YUV is a raw pixel data format storing images in the Y'UV color model, where image data is separated into a luminance component (Y', representing brightness) and two chrominance components (U/Cb and V/Cr, representing color difference signals). The YUV color model originated with analog color television broadcasting — specifically the NTSC system adopted in 1953 and the PAL system in 1967 — where backward compatibility with existing black-and-white receivers required separating brightness from color information. In digital imaging, the ITU-R BT.601 standard (1982) formalized the digital YCbCr encoding derived from the analog YUV model, defining the conversion matrices and sample precision used by virtually all digital video and broadcast systems. YUV raw files contain no header, compression, or metadata — they are flat sequences of luminance and chrominance samples in a specified ordering (4:4:4, 4:2:2, 4:2:0, or other subsampling ratios), requiring external specification of dimensions, bit depth, and subsampling scheme. The 4:2:0 subsampling mode (where chrominance has half the horizontal and half the vertical resolution of luminance) is particularly common, used by H.264, H.265, AV1, and most consumer video codecs. One advantage is direct video pipeline compatibility: YUV data is the native input format for video encoders, hardware display controllers, and camera sensor ISPs, making raw YUV the most direct representation for frame-accurate video processing and analysis. The perceptual efficiency of the YUV color model is another fundamental strength — separating luma from chroma enables effective subsampling that halves or quarters the color data with minimal visible impact. YUV data is processed by FFmpeg, ImageMagick, and all video processing tools.
Developer: ITU-T (CCIR)
Initial release: 1982
TCR (Text Compression for Reader) is a compressed plain-text ebook format developed by Barry Childress in the early 1990s for the Psion Series 3 family of palmtop computers. The format was created for Childress's Reader3 application, a text file viewer that needed to fit large books into the Psion's extremely limited storage — typically 128 KB to 2 MB of available memory. TCR uses a dictionary-based compression scheme derived from the earlier ZVR format by Ian Giddings, replacing repeated byte sequences with single-byte tokens that reference a header dictionary. This straightforward approach achieves compression ratios of roughly 40-60% on typical English prose while requiring minimal CPU resources for decompression. The Psion Series 3 ran on a 3.84 MHz NEC V30 processor with no floating-point unit, so TCR's low computational overhead was essential for smooth page-by-page reading. A key advantage is remarkable storage efficiency for its simplicity — users could carry dozens of novels on removable SSD cards that held only a few hundred kilobytes. The format found a dedicated user community among Psion enthusiasts who built libraries of compressed literature for portable reading years before smartphones existed. Though the Psion platform faded from the market in the early 2000s, TCR files can still be opened and converted by modern ebook tools, and the format stands as an early example of purpose-built mobile reading technology from the pre-smartphone era.
Developer: Barry Childress
Initial release: 1993

Frequently Asked Questions

Why convert YUV to TCR?

Converting YUV to TCR lets you turn raw video frame data into viewable images for inspection or sharing — TCR is widely recognized and easy to share.

How do I open TCR files?

Open TCR files with Calibre, Psion organizer devices. Most operating systems handle TCR natively or with built-in viewers.

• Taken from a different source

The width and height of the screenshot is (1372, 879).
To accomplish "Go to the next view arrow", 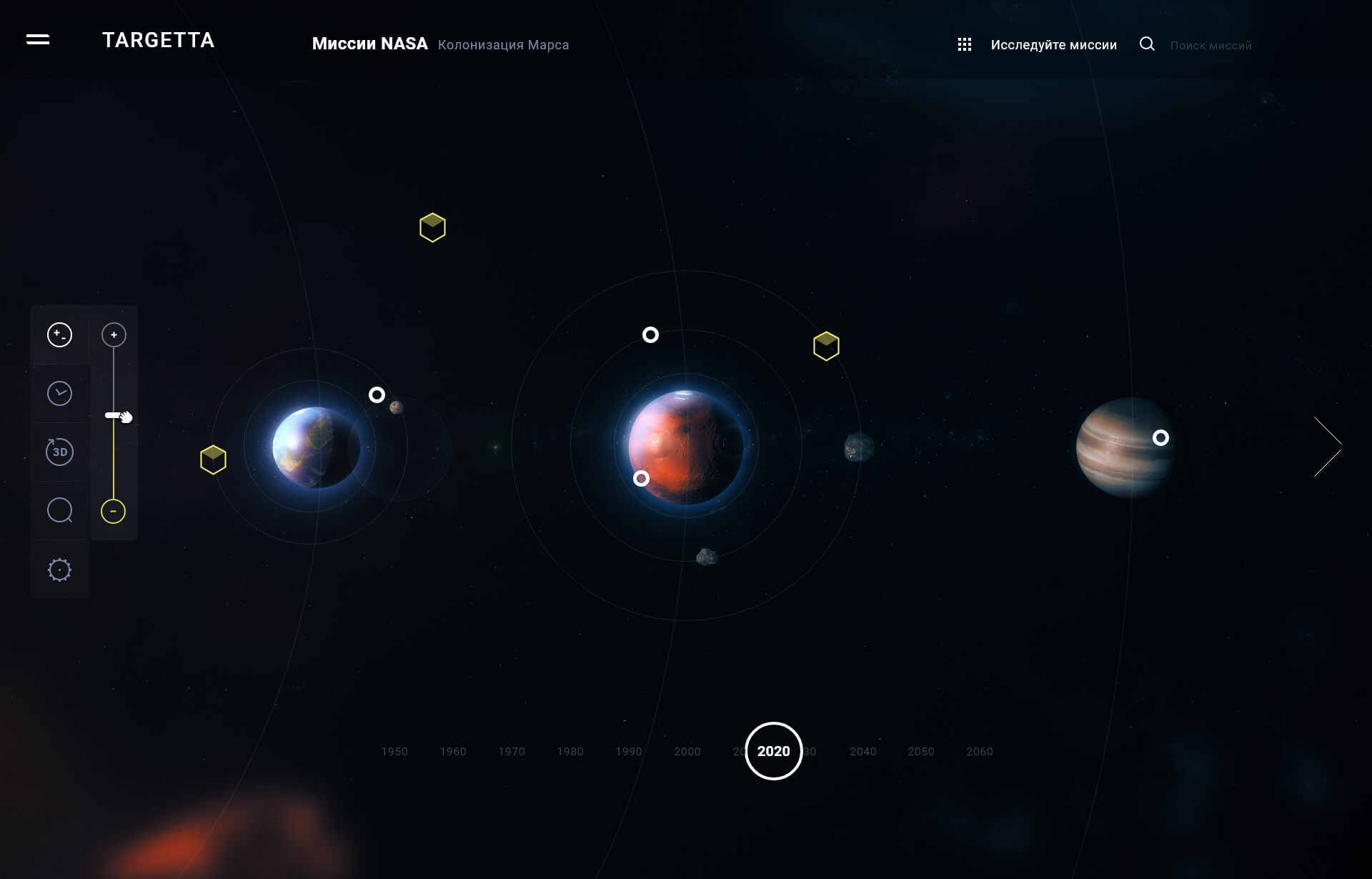I will (1328, 447).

What quality can I expect from TCR output?

Quality depends on the source data, but TCR format provides compressed text for handheld devices for excellent results.

Can I use this converter on any operating system?

The tool is browser-based and works on Windows, macOS, Linux, ChromeOS, and mobile platforms — no OS-specific software needed.

What platforms support this conversion?

Any device with a web browser can run this conversion. Desktop, laptop, tablet, or phone — all supported equally.

Can I convert multiple YUV files at once?

Batch conversion is supported — upload several YUV files and each will be independently converted to TCR format.